Band of the Day

2012.10.01

Shovels and Rope

Gloriously rambling country blues from a South Carolina duo
Made a little money playing in the bars, with two beat up drums and two old guitars. From the Crescent City to the Great Salt Lake, it ain't what you got, it's what you make.
lyrics from Birmingham

Necessity is the mother of invention. Less is more. Make it work with what you've got. 2 Guitars, a junkyard drum kit (harvested from an actual garbage heap- adorned with tambourines, flowers and kitchen rags), a handful of harmonicas, voices, and above all.. songs. Hailing from Charleston, South Carolina, Shovels & Rope prefer to keep it simple. They have cleverly managed to take 3 separate recording projects and combine them into 1 cohesive, folk rock, sloppy tonk, harmonized, loose but tight, streamlined audience killing machine.

Shovels & Rope spent 2011 on the road. More than 170 shows and over 60,000 miles of windshield time, they traveled along side Hayes Carll, Justin Townes Earle, Jason Isbell, the Felice Brothers and Butch Walker and found time to write and record a new record along the way. Recorded in their house, van, and backyard, O' Be Joyful is slated for release in Spring of 2012.

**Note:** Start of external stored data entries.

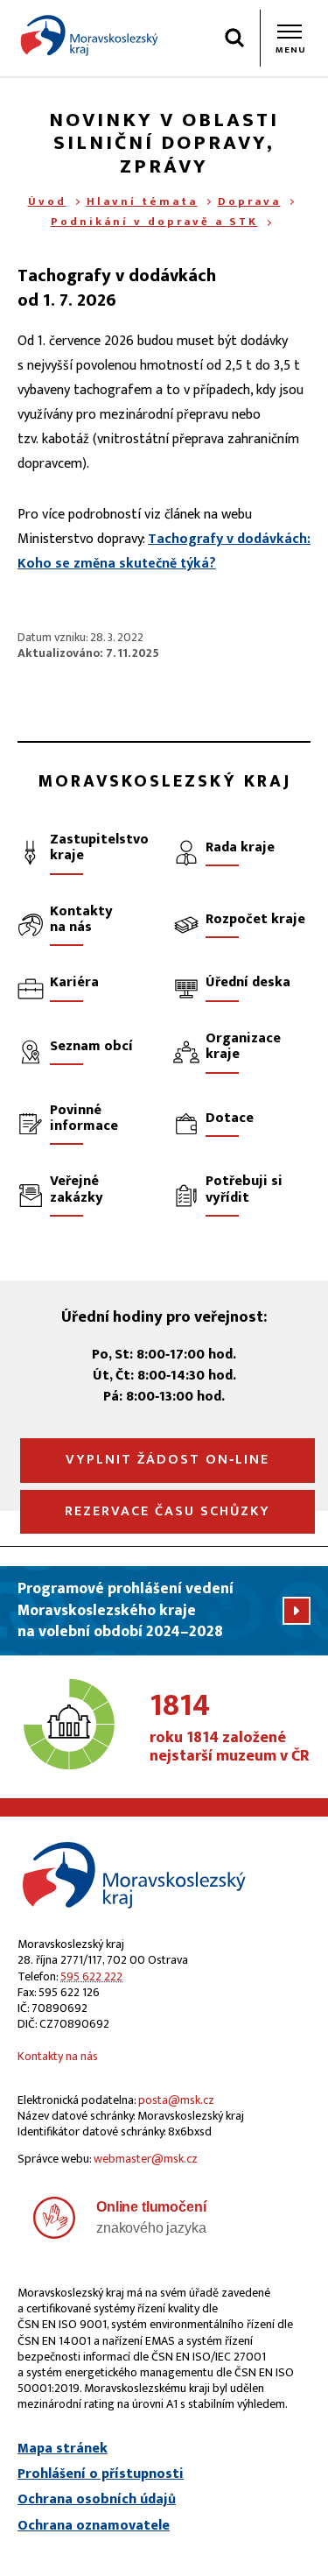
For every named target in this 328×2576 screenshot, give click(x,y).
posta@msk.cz (176, 2100)
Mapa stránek (62, 2449)
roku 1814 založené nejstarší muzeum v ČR (230, 1728)
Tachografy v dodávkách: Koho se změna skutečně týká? (164, 551)
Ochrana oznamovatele (93, 2526)
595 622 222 (91, 1976)
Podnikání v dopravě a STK (154, 221)
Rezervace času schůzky (167, 1511)
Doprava (249, 201)
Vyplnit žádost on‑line (167, 1459)
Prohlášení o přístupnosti (100, 2474)
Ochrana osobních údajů (96, 2500)
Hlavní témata (142, 201)
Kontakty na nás (57, 2056)
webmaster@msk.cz (146, 2159)
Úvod (47, 201)
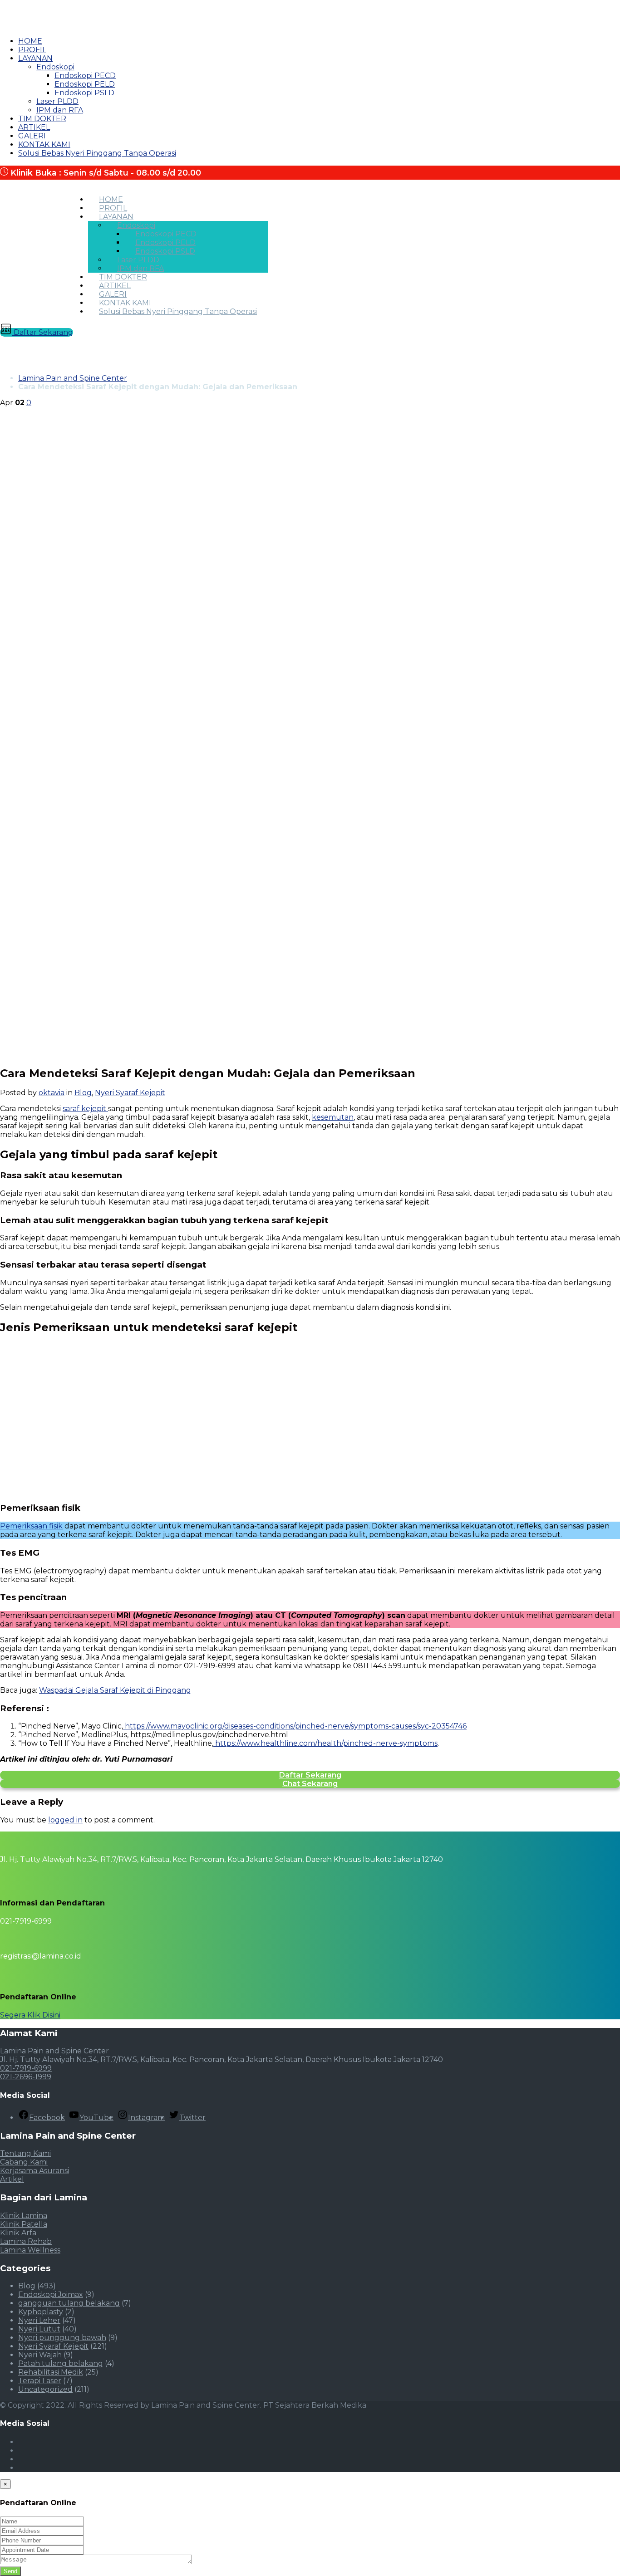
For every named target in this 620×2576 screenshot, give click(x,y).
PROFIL (32, 49)
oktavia (51, 1092)
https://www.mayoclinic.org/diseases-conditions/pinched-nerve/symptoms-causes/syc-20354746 (295, 1726)
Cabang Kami (24, 2162)
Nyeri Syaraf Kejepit (130, 1092)
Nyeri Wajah (40, 2355)
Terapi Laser (39, 2380)
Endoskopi (55, 67)
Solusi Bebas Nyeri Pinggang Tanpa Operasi (97, 153)
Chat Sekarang (310, 1783)
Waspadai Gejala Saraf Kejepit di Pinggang (115, 1690)
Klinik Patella (23, 2224)
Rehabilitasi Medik (50, 2372)
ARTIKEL (34, 127)
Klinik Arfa (18, 2232)
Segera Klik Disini (30, 2015)
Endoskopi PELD (84, 84)
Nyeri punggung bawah (62, 2337)
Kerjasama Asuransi (34, 2170)
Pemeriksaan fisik (31, 1526)
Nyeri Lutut (39, 2329)
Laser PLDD (57, 101)
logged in (65, 1820)
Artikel (12, 2179)
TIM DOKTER (42, 118)
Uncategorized (45, 2389)
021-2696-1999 (25, 2076)
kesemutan (333, 1117)
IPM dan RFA (59, 110)
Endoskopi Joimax (50, 2294)
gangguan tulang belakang (69, 2303)
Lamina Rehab (26, 2241)
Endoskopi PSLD (84, 92)
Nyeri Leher (39, 2320)
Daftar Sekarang (42, 332)
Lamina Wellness (30, 2250)
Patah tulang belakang (60, 2363)
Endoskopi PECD (85, 75)
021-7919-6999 (26, 2068)
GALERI (32, 136)
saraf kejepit (85, 1108)
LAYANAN (35, 58)
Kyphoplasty (40, 2311)
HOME (30, 41)
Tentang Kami (25, 2153)
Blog (83, 1092)
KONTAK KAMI (44, 144)
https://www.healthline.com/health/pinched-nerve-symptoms (325, 1743)
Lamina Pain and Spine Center (72, 378)
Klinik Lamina (23, 2215)
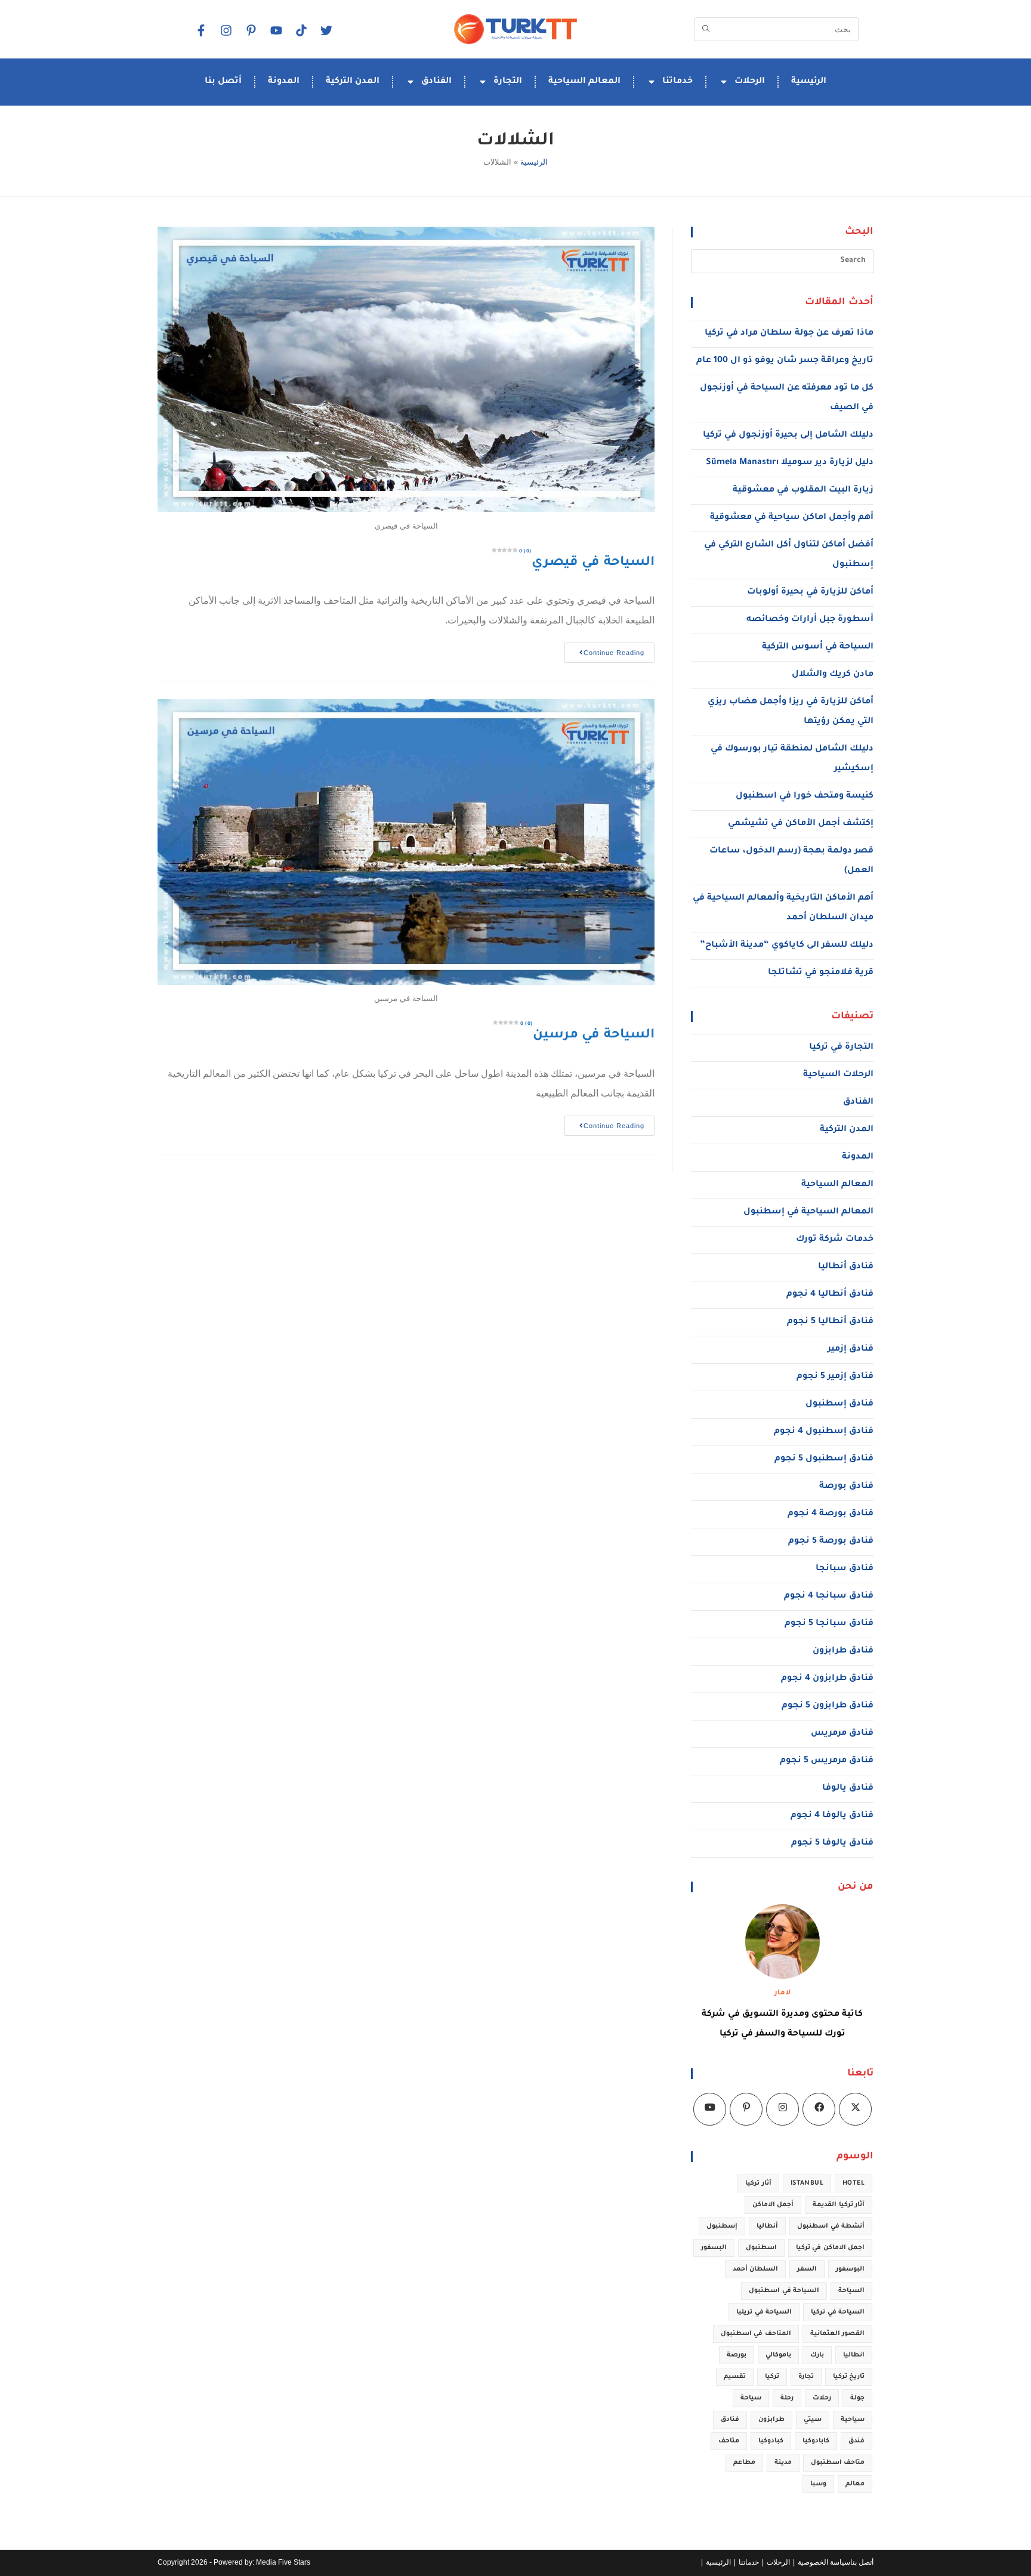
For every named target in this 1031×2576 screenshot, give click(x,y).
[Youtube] (709, 2109)
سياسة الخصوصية (824, 2562)
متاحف (728, 2441)
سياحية (853, 2419)
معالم (855, 2484)
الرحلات (749, 82)
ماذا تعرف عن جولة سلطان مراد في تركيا (789, 333)
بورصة (736, 2355)
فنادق (730, 2419)
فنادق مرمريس (842, 1733)
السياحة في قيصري (587, 563)
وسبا (818, 2484)
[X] (855, 2109)
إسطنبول (721, 2226)
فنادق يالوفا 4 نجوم (832, 1816)
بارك (817, 2355)
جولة (857, 2398)
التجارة (507, 82)
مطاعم (744, 2462)
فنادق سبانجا (844, 1569)
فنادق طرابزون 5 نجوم (827, 1706)
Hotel (853, 2183)
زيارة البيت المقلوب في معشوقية (803, 490)
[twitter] (325, 30)
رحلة (787, 2398)
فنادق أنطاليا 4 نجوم (829, 1294)
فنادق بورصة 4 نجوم (830, 1514)
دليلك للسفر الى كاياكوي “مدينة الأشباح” (786, 945)
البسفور (714, 2247)
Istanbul (807, 2183)
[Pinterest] (746, 2109)
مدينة (783, 2462)
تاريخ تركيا (849, 2376)
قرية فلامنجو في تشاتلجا (820, 973)
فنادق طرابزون (843, 1651)
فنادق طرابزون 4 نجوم (827, 1679)
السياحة (851, 2290)
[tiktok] (300, 30)
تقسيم (735, 2376)
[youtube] (275, 30)
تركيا (772, 2376)
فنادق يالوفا (847, 1788)
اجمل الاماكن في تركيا (830, 2247)
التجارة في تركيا (841, 1047)
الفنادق (436, 82)
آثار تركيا (758, 2183)
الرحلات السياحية (838, 1075)
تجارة (806, 2376)
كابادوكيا (815, 2441)
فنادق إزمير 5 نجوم (835, 1377)
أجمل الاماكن (773, 2205)
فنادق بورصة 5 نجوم (830, 1541)
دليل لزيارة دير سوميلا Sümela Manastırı (789, 463)
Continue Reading (604, 649)
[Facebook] (200, 30)
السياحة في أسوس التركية (817, 647)
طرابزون (771, 2419)
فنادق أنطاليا (845, 1267)
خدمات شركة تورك (834, 1239)
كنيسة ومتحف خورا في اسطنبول (804, 796)
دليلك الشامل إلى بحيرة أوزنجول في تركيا (788, 435)
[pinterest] (250, 30)
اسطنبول (761, 2247)
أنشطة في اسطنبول (831, 2226)
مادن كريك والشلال (832, 674)
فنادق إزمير (850, 1349)
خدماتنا (677, 82)
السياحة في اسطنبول (784, 2290)
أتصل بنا (223, 82)
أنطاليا (767, 2226)
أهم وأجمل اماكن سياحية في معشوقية (791, 518)
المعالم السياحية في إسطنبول (808, 1212)
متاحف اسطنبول (838, 2462)
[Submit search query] (706, 29)
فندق (856, 2441)
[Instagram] (225, 30)
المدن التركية (352, 82)
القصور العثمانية (837, 2333)
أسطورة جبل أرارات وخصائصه (809, 620)
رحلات (822, 2398)
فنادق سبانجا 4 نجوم (828, 1596)
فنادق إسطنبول (839, 1404)
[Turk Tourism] (515, 29)
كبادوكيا (770, 2441)
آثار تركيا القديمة (839, 2205)
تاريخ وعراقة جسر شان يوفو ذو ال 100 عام (784, 361)
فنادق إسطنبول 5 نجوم (823, 1459)
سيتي (813, 2419)
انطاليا (854, 2355)
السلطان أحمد (755, 2269)
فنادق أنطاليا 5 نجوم (830, 1322)
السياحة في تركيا (838, 2312)
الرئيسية (808, 82)
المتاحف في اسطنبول (756, 2333)
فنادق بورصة (846, 1486)
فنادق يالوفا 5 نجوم (832, 1843)
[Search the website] (776, 28)
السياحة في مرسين (587, 1035)
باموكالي (778, 2355)
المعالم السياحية (584, 82)
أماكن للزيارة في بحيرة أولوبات (810, 592)
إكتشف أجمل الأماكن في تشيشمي (800, 824)
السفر (807, 2269)
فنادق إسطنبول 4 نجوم (823, 1432)
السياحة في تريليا (764, 2312)
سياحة (750, 2398)
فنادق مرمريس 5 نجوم (826, 1761)
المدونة (284, 82)
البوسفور (850, 2269)
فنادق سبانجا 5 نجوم (829, 1624)
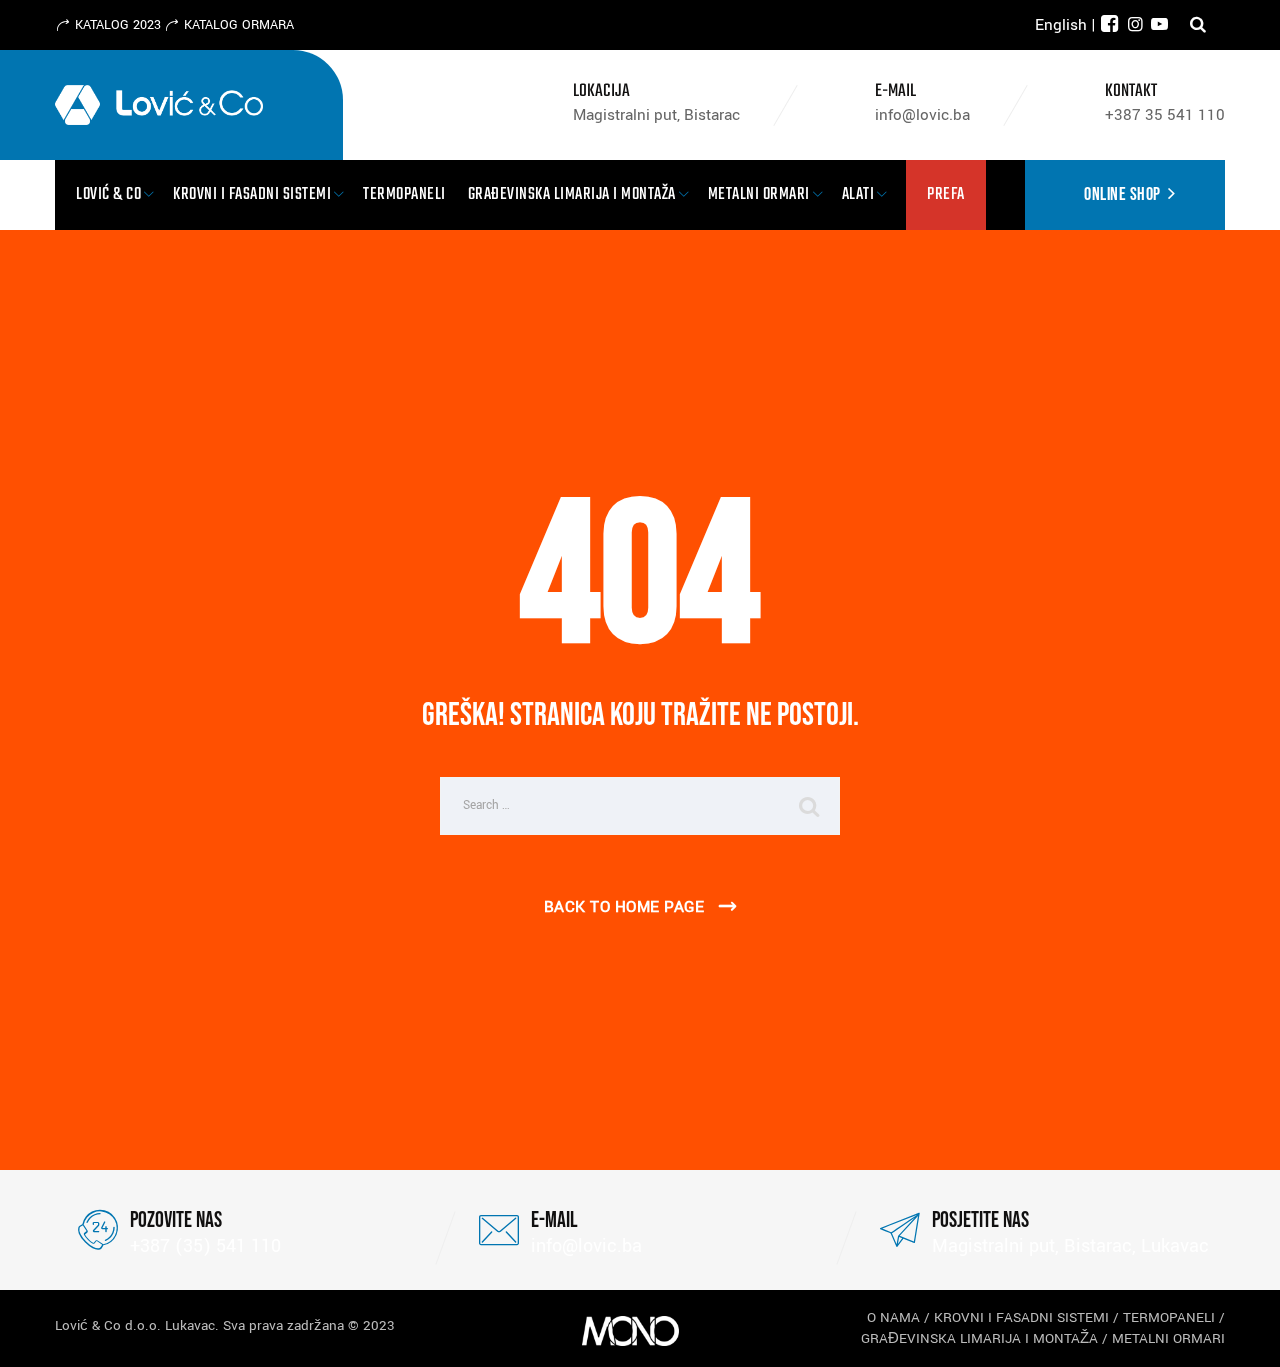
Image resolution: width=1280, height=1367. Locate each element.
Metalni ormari (759, 194)
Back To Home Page (624, 907)
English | (1065, 25)
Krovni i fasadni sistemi (252, 194)
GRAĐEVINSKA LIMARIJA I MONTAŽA (979, 1338)
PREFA (946, 194)
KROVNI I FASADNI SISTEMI (1021, 1317)
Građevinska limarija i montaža (572, 194)
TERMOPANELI (1169, 1317)
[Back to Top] (1237, 1334)
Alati (858, 194)
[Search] (1198, 25)
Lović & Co (108, 194)
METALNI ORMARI (1168, 1338)
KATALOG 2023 (118, 25)
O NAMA (893, 1317)
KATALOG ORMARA (239, 25)
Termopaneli (404, 194)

At the shows, expect to hear a little something from any or all of their releases - while the duo switch instruments and share lead vocal duties. Also prepare to rethink your definition of a live rock band.

Shovels & Rope is a duo from Charleston, South Carolina made up by Cary Ann Hearst and Michael Trent, but they give the impression that they could have come from anywhere in the good ol' U.S. of A with their loose and loud blend of American roots music traditions. Veering gleefully from stomping blues, to tender folk, to raucous country, mixing and matching at will, Shovels & Rope's one consistent quality is their unbridled passion.

Take “Keeper” for example. Kicking off with simple, clomping drums and electric guitar dipped in crackling distortion. Hearst and Trent join their voices together, adding country twang to the blues rock stomp. The album's title track “O' Be Joyful” exercises their skill at grooving stomps. Combing hip shaking sprinkles of banjo, deep, guttural electric guitar and aggressive but restrained drums, the track is crackling with energy.

The album's highest point is undoubtedly “Birmingham,” a stirring ballad telling the tale of musicians wandering the American landscape, not unlike Shovels & Rope themselves, who logged 60,000 miles on the road last year. The duo lay out a loose, swinging rhythm, adding on gratifyingly rusty sounding acoustic guitar and some of the best vocal hooks on the album as they tell their tale. The song's lyrics sum up Shovels & Rope as they sing, “Rock of Ages, cleave for me / Let me hide myself in Thee.” They combine the sounds of decades of musical traditions from folk to rock, and we'd happily hide ourselves away with O' Be Joyful and a pair of headphones.